Atonement
Christopher Hampton, Ian McEwan, and Joe Wright, 2007

Premise
Briony, a pubescent girl in 1935, has a crush on a strapping young lad named Robbie, the son of one of the servants on her English country estate. He, however, is infatuated with Briony's older sister, and she with him. When Briony catches the two of them having sex, she is so devastated and confused that, later, when her cousin is raped, Briony names Robbie as the perpetrator and he is jailed. Years pass. How can Briony make up for what she's done?

Reaction
Apparently this is an Oscar frontrunner, which surprised me since it's really quite bad. Spoilers ahoy.

I was taken to see this as a homework assignment, so I went in knowing next to nothing about it. After seeing it, I saw a billboard for it that makes it look like a romance story between Robbie and Briony's sister. Briony isn't even on the billboard. I guess this is because Saoirse Ronan isn't a celebrity and because the romance novel aspect struck the studio as more marketable than the theme suggested by the title. Anyway, the romance is totally uninteresting and every moment spent away from Briony is basically wasted.

The beginning of the movie is poor. For the first half hour or so there is no reason to watch it. We are introduced to many characters, but there is no information we want to learn about them until there is a mixup between a couple of letters and the plot gets underway. Then things cook along for a bit until an incorrectly time-stamped jump forward to World War II, during which we watch Robbie succumb to blood poisoning, though it actually looks like he's just kind of scruffy and tired. The film does pick back up when it returns to Briony.

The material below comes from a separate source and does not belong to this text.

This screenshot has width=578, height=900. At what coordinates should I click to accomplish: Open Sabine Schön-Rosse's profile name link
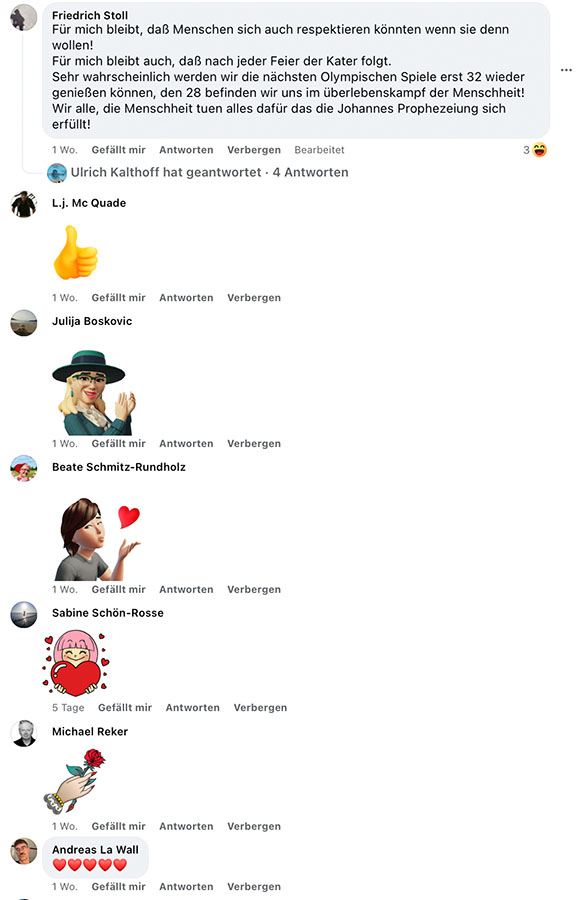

But then comes the ending.

In comics (and probably other media) there is an acronym called EYKIW — Everything You Know Is Wrong — that gets applied to plot arcs that exist in order to overturn what readers have assumed, and sometimes been told, about the past. You thought the Vision was built out of the Human Torch... but EYKIW! The Human Torch is back! You thought Jean Grey was dead... but EYKIW! She's actually in a pod at the bottom of Jamaica Bay! Atonement tries something like this, but the difference is that in the comics examples, readers have had years to get invested in their understanding of events. A lot of movies these days try to do this sort of thing, with twist endings that recode all that has gone before — Keyser Soze was a SLED! — but Atonement doesn't do that. It doesn't say everything you know is wrong; it says that everything you've learned in the last ten minutes, and which you haven't yet had time to process, is wrong. So? It's like "Red yellow blue green purple— ha ha! Fooled you! It's actually red yellow blue green ORANGE!" I don't care.

The one thing I did find interesting about Atonement was the question it raised about Briony's culpability. Again: you've got a 13-year-old girl who sends a man to prison out of childish pique that her puppy love for him is unrequited. From prison he goes straight to Europe to fight in the war, and dies there. Briony can therefore never make up for her crime. What struck me about this scenario as it played out was that what Briony does is monstrous... and yet I couldn't blame her for it. She's a child. Do you blame a five-year-old who plays with matches and burns his house down? Even when we're talking about deliberate crimes, there's a reason we have a separate justice system for juveniles. Maybe it's because she was the first character to appear in the movie, or maybe it's because I will always give the benefit of the doubt to smart serious girls, but she's a 13-year-old with a crush, and from what I remember of what crushes felt like at 13, that's your NGRI right there. And yet, how can you just wave away such immense destruction? It is a conundrum.